Abstract:
Let $\{X,X_n,\, n\geq1\}$ be a sequence of identically distributed negatively
superadditive-dependent random variables, and let $\{A_{ni},\,
1\leq i\leq n,\, n \!\geq\! 1\}$ be an array of negatively
supperadditive-dependent random weights. Under the almost optimal
moment conditions, we show that for any $\varepsilon>0$,
$\sum_{n=1}^{\infty}n^{-1}\mathbf{P}\bigl(\max_{1\leq m\leq n} \bigl|
\sum_{i=1}^mA_{ni}X_i\bigr|>\varepsilon n^{1/\alpha}\ln^{1/\gamma}n\bigr)
<\infty$, where $0<\gamma<\alpha\leq2$, and that for any $0<q<\alpha$,
$\sum_{n=1}^{\infty}n^{-1}\mathbf
E\bigl(n^{-1/\alpha}\ln^{-1/\gamma}n\max_{1\leq m\leq n} \bigl|
\sum_{i=1}^mA_{ni}X_i\bigr|-\varepsilon\bigr)_+^q<\infty$. The main results
obtained here extend and improve the corresponding ones in the literature.

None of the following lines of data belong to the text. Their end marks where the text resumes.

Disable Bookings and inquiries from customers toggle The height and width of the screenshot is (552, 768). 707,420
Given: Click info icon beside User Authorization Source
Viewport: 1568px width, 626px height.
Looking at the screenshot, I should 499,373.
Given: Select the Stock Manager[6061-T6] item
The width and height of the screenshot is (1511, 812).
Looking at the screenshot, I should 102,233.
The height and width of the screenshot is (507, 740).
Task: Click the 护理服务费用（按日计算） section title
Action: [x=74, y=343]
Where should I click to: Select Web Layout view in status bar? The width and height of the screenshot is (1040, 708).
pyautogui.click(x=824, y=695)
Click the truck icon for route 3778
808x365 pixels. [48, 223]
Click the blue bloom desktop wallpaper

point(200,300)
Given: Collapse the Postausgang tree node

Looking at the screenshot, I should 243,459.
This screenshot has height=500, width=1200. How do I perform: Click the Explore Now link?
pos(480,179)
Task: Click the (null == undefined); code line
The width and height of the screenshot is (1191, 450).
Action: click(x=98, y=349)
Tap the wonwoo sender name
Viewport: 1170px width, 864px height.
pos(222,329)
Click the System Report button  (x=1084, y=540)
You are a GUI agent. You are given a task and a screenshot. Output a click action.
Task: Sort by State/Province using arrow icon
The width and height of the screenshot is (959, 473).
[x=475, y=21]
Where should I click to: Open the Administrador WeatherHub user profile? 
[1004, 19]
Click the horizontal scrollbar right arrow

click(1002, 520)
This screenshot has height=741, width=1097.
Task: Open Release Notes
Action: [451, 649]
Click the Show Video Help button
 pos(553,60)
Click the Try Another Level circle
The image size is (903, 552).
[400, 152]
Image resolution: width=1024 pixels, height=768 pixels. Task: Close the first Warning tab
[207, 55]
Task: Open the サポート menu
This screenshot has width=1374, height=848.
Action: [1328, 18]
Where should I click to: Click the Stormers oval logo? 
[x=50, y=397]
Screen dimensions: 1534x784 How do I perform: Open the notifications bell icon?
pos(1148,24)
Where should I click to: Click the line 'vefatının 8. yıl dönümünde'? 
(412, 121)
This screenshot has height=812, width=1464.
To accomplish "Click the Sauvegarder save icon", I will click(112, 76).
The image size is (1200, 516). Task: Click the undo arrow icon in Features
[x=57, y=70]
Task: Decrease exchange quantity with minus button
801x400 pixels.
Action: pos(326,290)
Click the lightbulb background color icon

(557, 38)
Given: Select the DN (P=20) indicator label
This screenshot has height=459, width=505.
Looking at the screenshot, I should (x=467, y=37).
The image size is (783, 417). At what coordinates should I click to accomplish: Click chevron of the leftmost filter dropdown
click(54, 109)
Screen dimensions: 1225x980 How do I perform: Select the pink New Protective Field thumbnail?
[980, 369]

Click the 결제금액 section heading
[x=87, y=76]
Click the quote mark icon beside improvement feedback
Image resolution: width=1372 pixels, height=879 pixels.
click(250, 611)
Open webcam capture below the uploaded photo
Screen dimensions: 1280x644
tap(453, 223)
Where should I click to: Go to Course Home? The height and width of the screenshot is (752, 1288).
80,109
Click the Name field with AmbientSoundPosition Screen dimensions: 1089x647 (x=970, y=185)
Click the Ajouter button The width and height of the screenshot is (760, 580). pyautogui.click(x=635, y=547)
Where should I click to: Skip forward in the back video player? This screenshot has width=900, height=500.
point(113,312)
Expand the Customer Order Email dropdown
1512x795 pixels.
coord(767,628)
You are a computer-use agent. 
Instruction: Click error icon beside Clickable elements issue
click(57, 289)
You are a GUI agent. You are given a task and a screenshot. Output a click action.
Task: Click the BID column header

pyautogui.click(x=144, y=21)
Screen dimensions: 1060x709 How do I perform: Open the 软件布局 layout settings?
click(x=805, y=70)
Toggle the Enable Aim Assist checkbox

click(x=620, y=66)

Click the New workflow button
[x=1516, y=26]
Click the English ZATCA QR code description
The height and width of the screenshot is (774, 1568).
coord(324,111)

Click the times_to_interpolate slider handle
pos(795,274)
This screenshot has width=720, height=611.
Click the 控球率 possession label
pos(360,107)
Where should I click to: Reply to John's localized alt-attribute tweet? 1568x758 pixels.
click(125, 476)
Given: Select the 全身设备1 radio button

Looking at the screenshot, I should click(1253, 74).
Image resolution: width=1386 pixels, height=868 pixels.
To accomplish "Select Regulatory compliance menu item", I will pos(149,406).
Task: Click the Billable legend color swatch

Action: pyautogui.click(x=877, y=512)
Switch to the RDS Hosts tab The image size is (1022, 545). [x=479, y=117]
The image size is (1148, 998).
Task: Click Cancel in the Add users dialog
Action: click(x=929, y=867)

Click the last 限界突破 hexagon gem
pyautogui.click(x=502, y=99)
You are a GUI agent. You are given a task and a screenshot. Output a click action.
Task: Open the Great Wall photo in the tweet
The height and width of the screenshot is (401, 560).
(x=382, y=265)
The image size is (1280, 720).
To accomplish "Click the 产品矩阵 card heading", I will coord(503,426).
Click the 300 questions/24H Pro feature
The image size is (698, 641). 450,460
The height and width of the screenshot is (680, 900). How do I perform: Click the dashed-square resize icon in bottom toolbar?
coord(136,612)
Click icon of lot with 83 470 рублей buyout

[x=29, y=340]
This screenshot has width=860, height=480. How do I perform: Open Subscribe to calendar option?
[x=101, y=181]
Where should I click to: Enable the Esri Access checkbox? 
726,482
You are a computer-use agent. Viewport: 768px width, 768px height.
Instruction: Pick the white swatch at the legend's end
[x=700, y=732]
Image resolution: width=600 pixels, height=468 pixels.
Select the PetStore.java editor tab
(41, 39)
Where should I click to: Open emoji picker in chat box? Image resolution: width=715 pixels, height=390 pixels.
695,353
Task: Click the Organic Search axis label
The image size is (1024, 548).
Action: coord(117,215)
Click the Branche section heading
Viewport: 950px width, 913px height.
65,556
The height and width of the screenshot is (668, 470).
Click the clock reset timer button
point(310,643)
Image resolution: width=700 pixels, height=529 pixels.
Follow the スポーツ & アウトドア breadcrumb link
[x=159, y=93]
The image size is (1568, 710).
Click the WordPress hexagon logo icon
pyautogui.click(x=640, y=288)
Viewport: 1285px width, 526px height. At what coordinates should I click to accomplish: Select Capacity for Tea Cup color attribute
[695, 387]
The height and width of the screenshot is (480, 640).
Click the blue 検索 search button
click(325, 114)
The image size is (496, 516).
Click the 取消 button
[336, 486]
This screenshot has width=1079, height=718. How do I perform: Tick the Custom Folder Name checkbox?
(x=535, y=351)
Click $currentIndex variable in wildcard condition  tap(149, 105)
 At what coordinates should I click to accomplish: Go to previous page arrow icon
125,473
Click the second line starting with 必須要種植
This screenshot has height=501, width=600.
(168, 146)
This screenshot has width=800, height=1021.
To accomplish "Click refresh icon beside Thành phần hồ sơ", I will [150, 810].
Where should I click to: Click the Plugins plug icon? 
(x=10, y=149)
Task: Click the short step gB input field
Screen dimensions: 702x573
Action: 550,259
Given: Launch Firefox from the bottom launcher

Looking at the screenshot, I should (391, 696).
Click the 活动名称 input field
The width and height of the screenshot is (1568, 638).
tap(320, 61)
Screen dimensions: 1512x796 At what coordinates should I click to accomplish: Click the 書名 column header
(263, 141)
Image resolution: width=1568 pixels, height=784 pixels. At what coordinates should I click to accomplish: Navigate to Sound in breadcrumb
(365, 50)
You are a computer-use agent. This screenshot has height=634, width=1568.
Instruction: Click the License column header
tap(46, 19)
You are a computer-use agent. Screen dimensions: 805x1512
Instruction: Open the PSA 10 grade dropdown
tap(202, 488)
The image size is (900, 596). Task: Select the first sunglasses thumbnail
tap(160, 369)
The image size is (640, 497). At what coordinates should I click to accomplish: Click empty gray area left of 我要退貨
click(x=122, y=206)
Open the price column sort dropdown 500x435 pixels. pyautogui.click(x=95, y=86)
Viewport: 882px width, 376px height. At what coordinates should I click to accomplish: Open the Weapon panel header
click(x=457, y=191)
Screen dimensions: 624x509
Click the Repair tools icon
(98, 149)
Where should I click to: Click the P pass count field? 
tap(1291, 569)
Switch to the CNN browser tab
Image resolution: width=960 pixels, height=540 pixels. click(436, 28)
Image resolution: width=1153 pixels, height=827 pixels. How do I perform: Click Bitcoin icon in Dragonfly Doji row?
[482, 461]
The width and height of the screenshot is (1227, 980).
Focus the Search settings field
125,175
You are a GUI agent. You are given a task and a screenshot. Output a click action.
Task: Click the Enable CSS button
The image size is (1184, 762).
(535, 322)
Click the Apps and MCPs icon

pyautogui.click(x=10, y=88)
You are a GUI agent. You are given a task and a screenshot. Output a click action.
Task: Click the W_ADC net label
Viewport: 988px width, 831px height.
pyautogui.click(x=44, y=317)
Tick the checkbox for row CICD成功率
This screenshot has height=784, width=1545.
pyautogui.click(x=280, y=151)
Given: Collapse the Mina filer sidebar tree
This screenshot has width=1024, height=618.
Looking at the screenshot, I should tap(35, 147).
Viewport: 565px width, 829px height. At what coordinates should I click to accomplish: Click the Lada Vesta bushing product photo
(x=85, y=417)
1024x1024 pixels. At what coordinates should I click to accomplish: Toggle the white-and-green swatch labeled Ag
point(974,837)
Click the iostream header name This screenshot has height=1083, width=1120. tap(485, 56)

As
an application, a new result on the strong law of large numbers for the
random weighting estimation of sample mean is provided.
Keywords:convergence rate, randomly weighted, negatively superadditive-dependent, strong law of large numbers, sample mean.